1.  Definition of transparency
    -  User doesn't have to do anything special, but can detect 
       that something is going on
    -  User can't tell he was redirected.  (Seems unnecessary)
    
2.  How dynamic does redirection need to be?
    -  once assigned a replica, may use it for multiple visits
    -  each time the home URL is issued, replica choice is reviewed
    -  for each use of any URL in the site, replica choice is reviewed
    This choice interacts with caching and with bookmark behavior and also
    with whether or not the server maintains changeable state.

3.  Design targets:  What scale does your design intend to encompass?  
    Explain the design center, the design minimum, and the design 
    maximum, particularly as to number of servers.
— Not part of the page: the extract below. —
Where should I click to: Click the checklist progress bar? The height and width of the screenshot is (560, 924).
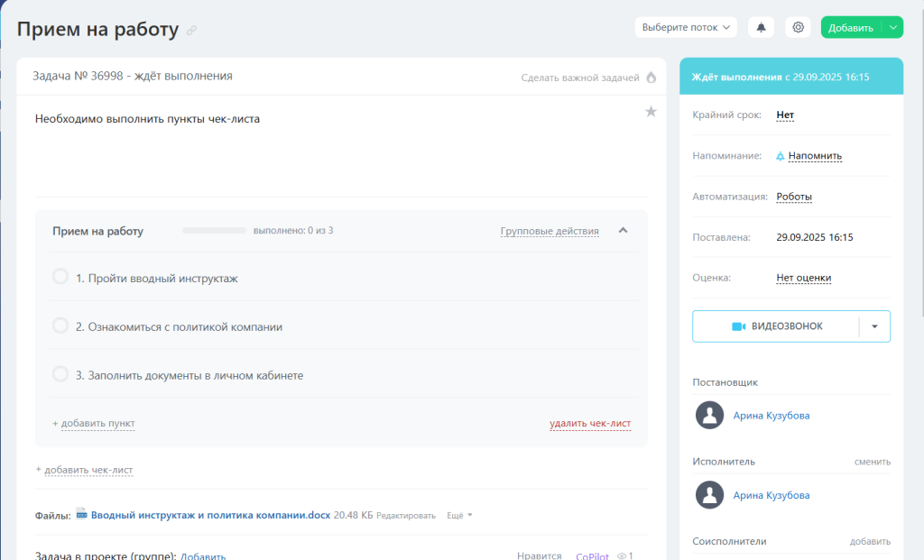coord(214,231)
4.  Metric used to choose a server
    -  randomization (distributes load, ignores network service quality)
    -  geographical location (weak proxy for network proximity)
    -  network topology from static maps compared with client IP addr
    -  server properties
        - server up/down
        - server capacity
        - measured server response time to a small HTTP request
        - server port bandwidth
        - server port unused bandwidth
        - current server load 
           -  thread queue length (current or averaged)
           -  cpu idle time (over how long?)
           -  number of open TCP connections (current or averaged?)
        - current server disk channel utilization (how measured?)
        - current server remaining capacity (how measured?)
    -  network properties measured at instant of connection request
        - minimum latency between client and server
        - latency as a proxy for congestion
          - ICMP ping latency from server to client
          - TCP probe latency from server to client
        - average of multiple probes from server to client
        - server to client hop count (traceroute, may be ponderous)
        - from conversation with a nearby router  
           -  hop count (not a significant factor in performance)
           (e.g., Cisco Distributed Director uses BGP info)
           -  congestion/quality of service info
        - download rate of first HTTP connection
           - redirect only if below threshold.
           - first page from central server, each graphic on the
             page from a different server, after page is delivered
             the servers get together to decide who did best and
             central redirects the *next* request from that client.
    -  history of observed network properties to the region 
       near the client
         -  region defined by network topology
         -  region defined by domain name
         -  region defined by IP address hierarchy
            (e.g., cache indexed by class-B or class-C subnet address)
         -  observed properties
            -  ICMP ping latency
            -  TCP probe latency        
            -  packet loss rate
    -  political (border crossing rules, etc.)
    -  cost (some ISP's charge servers by gigabyte of network
       usage.)
    
5.  Level of centralization/decentralization
    -  all requests go to central site, which dispatches
    -  initial request goes to any server (e.g., with DNS round-robin),
       which asks all the others if they are closer.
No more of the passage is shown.